***** Extrait de page *****
L'Art Médiéval
ans la raide arabesque de Byzance,
ses plates bêtes symboliques, ses roues, ses croix à branches
évasées, ses bas-reliefs en buissons d’épines, l’envahissement
serré d’un art ornemental monotone et systématique. Monotone et
systématique, ce qui est la marque évidente de la persistance du
génie grec, acculé par l’intelligence à formuler une harmonie qui
fuit le cœur de l’artiste pour habiter l’esprit des théoriciens.
*****
> _Travail demandé_
Poursuivez l'extrait sur l'art médiéval là où il s'arrête, après sa dernière phrase. Les données qui suivent ne sont d'aucune utilité ici.
***** Données sources *****
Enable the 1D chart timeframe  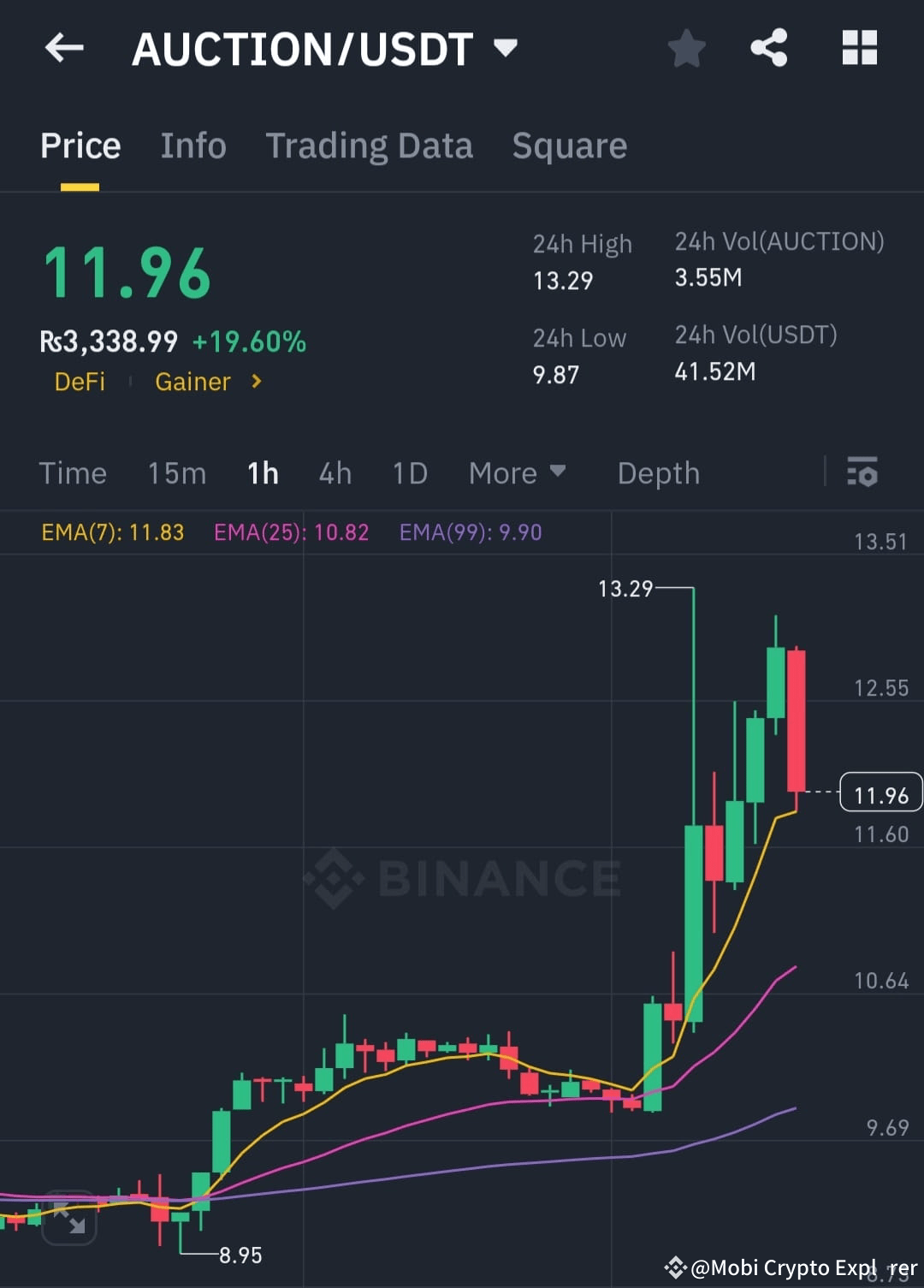pyautogui.click(x=409, y=473)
*****
> _Réponse attendue_
Mais d’ornementation serrée, ce qui est la marque évidente de la
persistance du génie asiatique romanisé, acculé par la sensualité à
exprimer une richesse d’impressions que l’esprit des théoriciens ne
peut arracher du cœur de l’artiste. La surabondante saveur du décor
romain fusionne, dans un ensemble raide et morne, mais
impressionnant, avec la faculté d’équilibrer et de choisir qui
caractérisait le décor grec. Les marchands de Byzance inondèrent le
monde d’ivoires travaillés, d’orfèvreries incrustées d’émaux et de
perles, d’étoffes d’or, de châsses d’or à cabochons de gemmes,
d’une profusion d’objets de culte par qui la dure patience des
ciseleurs et des lapidaires réussit à vaincre la passivité morale
des barbares, à entretenir partout un semblant de tradition, à
répandre inconsciemment dans les sensibilités nouvelles ce qui
restait de l’effort de Rome et d’Athènes, et à établir une
transition imprécise et flottante, mais réelle entre l’Europe et
l’Asie, l’esprit antique et l’esprit médiéval.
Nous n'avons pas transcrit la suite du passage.